> EXERCISE DESCRIPTION
Reproduce word for word the part of the entries that opens with the line containing "You are a computer-use" and closes with the line containing "tap(229, 71)", both included. Give only those lines.

> THE INPUT
============

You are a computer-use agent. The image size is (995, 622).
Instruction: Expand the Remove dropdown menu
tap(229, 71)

============

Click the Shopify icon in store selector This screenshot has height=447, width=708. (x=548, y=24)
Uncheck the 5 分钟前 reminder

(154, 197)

============

> ANSWER TO THIS PROBLEM
You are a computer-use agent. The image size is (995, 622).
Instruction: Expand the Remove dropdown menu
tap(229, 71)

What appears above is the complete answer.